3.5 Principles and elements of visualisations

Note - content adapted from Principles and elements of visualisations https://royal-statistical-society.github.io/datavisguide/docs/principles.html

Data visualisations must serve a purpose. By understanding the purpose of a visualisation, we -- as author or reader -- are in a position to assess whether a visualisation succeeds in its aims or requires improvement!

Arguably the most common purpose of a visualisation is a comparison of groups of data, such as data on patients receiving different treatments. A good choice of axes, axis limits, labels and symbols can facilitate substantially the identification of patterns in the data, whereas poor choices for any of these elements can substantially hamper the extraction of information.

Elements of charts

Various elements of a visualisation can contribute to the efficacy with which information can be distilled. All visualisation software packages will output graphics in a default style, but these will rarely, if ever, be the optimum choices for the data visualisation you are creating. When designing a data visualisation, one needs to consider the range of options available. Some of these options are discussed in what follows.

Layout (panels, facets)

The layout (arrangement of multiple panels, facets, or subplots) is highly relevant for efficient comparison. If data on the y-axis are to be compared, a single y-axis with all panels aligned horizontally facilitates comparison, whereas for efficient comparison of x-axis values, panels should be stacked. Matrix layouts (multiple rows and columns in a single figure) should only be used if the data shown in individual panels are not related or space does not permit a single row or a single column (e.g., if there are too many panels to fit on a single row).

Example: The figure below shows two different layouts of exactly the same data with exactly the same type of visualisation except for the layout. Note how difficult it is to compare the data across panels on the left-hand side, while it is easy with the layout on the right-hand side. The key difference is that the panels on the right share a common y-axis, which is key for comparison of y-values across panels.

Line plots showing how choice of layout determines ease of comparison across panels. Left panel shows 3 plots stacked vertically. Right panel shows same three plots arranged horizontally.

Data shown =>
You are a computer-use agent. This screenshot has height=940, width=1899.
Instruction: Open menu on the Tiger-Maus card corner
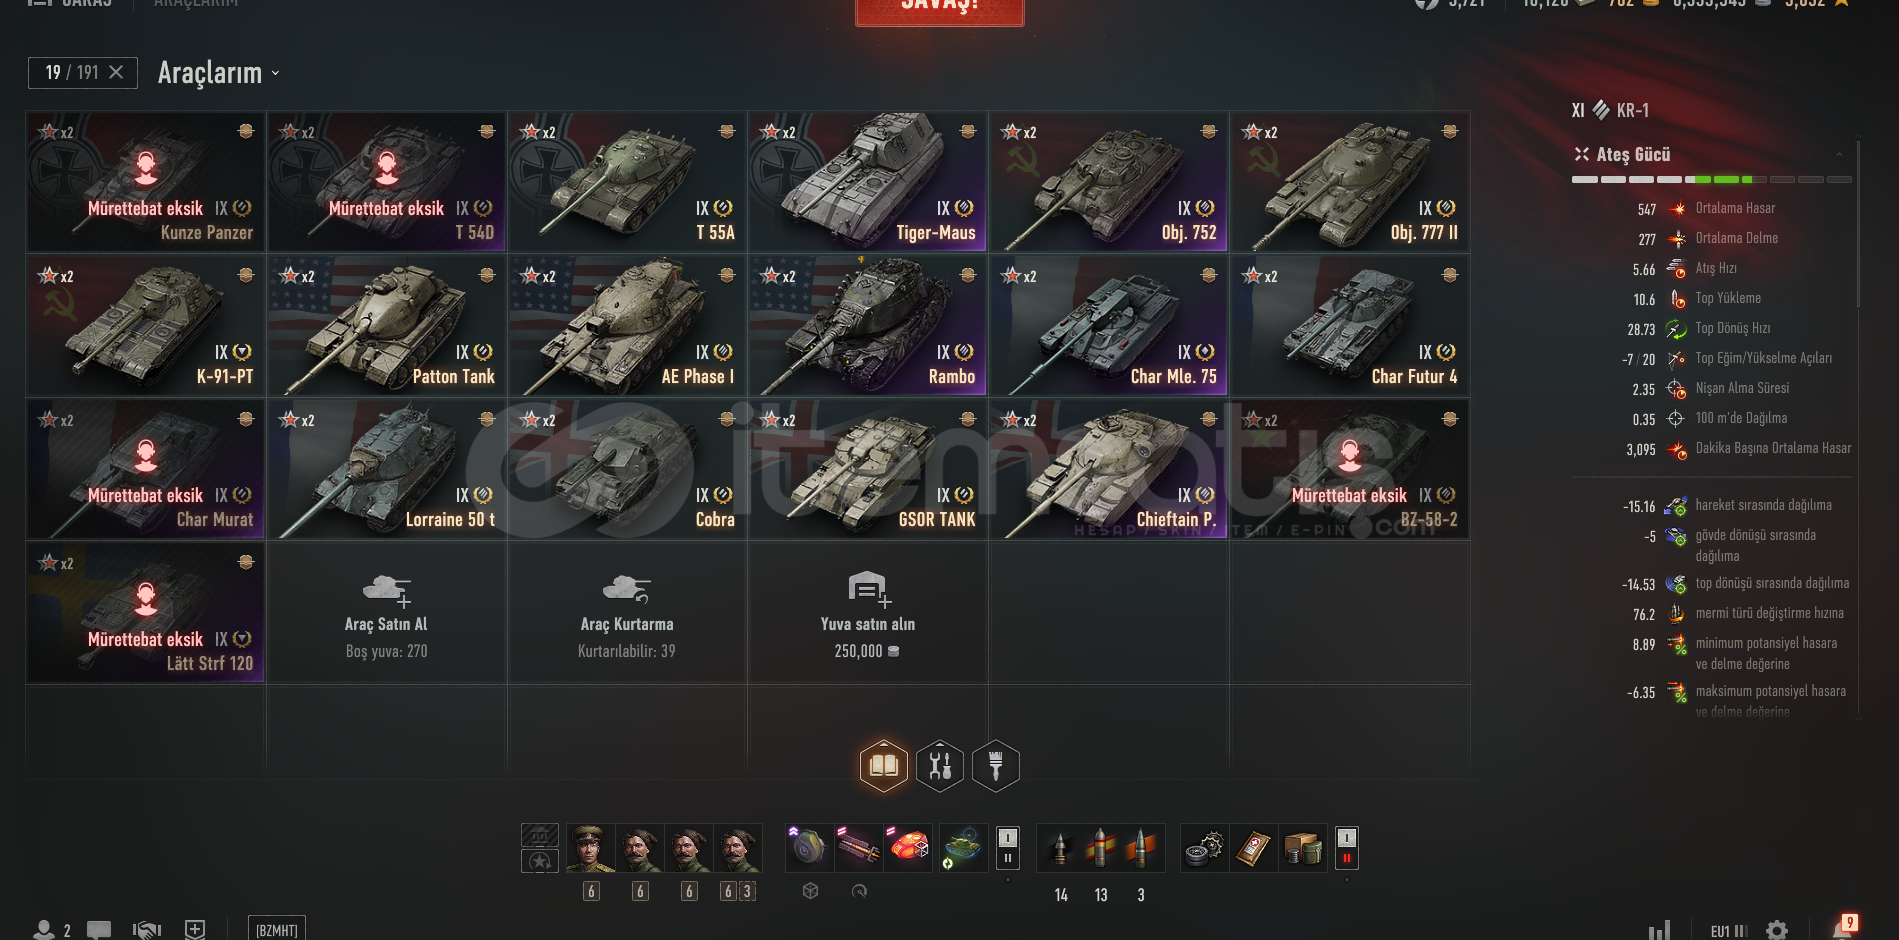click(968, 132)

Action item =>
Translate this sentence from the page on data visualization principles into Spanish: "The layout (arrangement of multiple panels, facets, or subplots) is highly relevant for efficient comparison."

Exercise solution =>
La disposición (organización de múltiples paneles, facetas o subgráficos) es muy relevante para una comparación eficiente.